Do combate reativo aos problemas ao controle proativo
Usando visibilidade, análise de causa-raiz e coordenação operacional para reduzir falhas de SLA.
O problema
A torre de controle era majoritariamente reativa: o sistema alertava a equipe depois que um caminhão já havia ultrapassado seu limite, deixando as pessoas responsáveis por ligar, investigar e corrigir o problema depois que ele acontecia.
A realidade
As causas reais eram operacionais.

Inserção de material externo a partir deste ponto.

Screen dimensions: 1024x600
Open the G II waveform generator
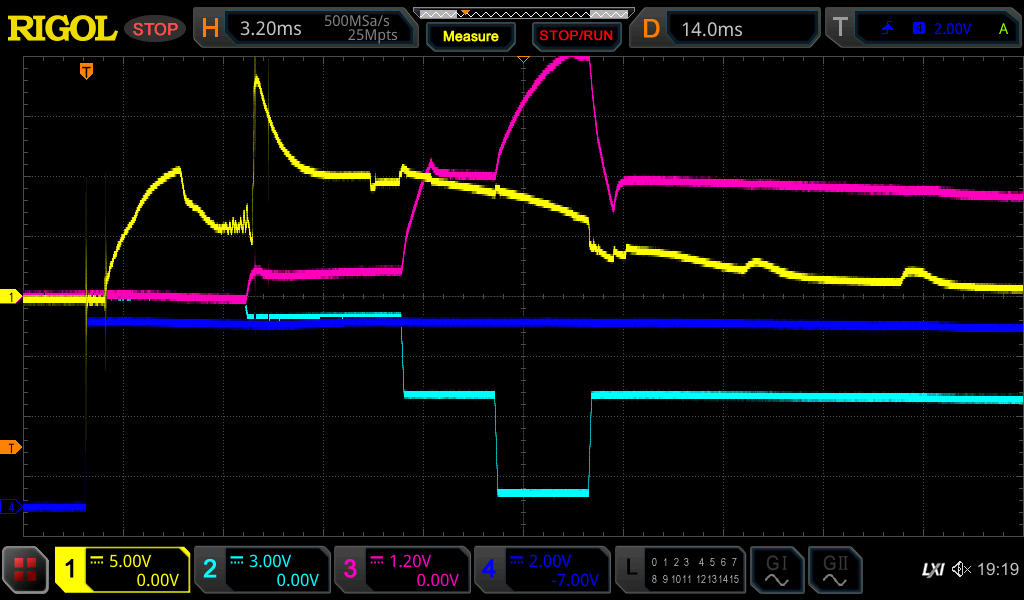pos(834,570)
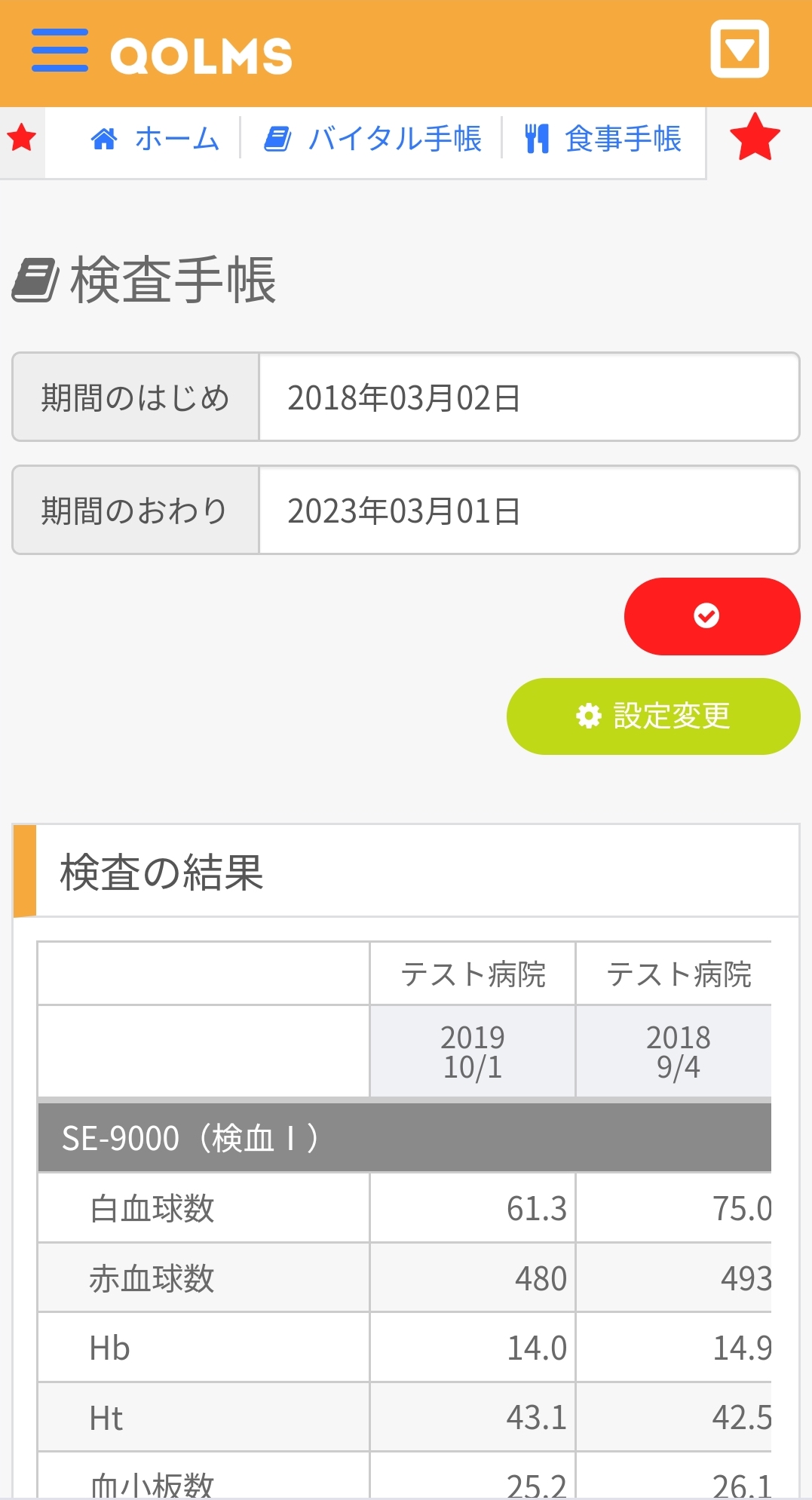The width and height of the screenshot is (812, 1500).
Task: Click the 検査手帳 heading book icon
Action: click(x=35, y=281)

Equipamentos podiam falhar, vários caminhões podiam chegar ao mesmo tempo, a capacidade de descarga podia ficar limitada e as saídas das fábricas podiam criar filas a jusante.
A abordagem
Daniel ajudou a mudar o modelo operacional para que as equipes pudessem identificar quando um caminhão estava em risco de descumprir o SLA. Em seguida, usou essa visibilidade para identificar causas recorrentes e coordenar ações direcionadas com as equipes locais, incluindo contingências de equipamentos, planejamento de manutenção e mudanças na cadência de saída.
O resultado
A abordagem proativa reduziu os descumprimentos de SLA em aproximadamente 10%, enquanto as melhorias operacionais mais amplas reduziram o tempo total de carga e descarga em aproximadamente 30%. Em uma das regiões monitoradas, as melhorias geraram aproximadamente R$500 mil por mês em redução de custos evitáveis.
O que aprendi
A tecnologia não resolveu o problema sozinha. Uma visibilidade melhor permitiu que as pessoas mais próximas da operação agissem antes — e fez com que a torre de controle pudesse se concentrar nas exceções que realmente precisavam de intervenção.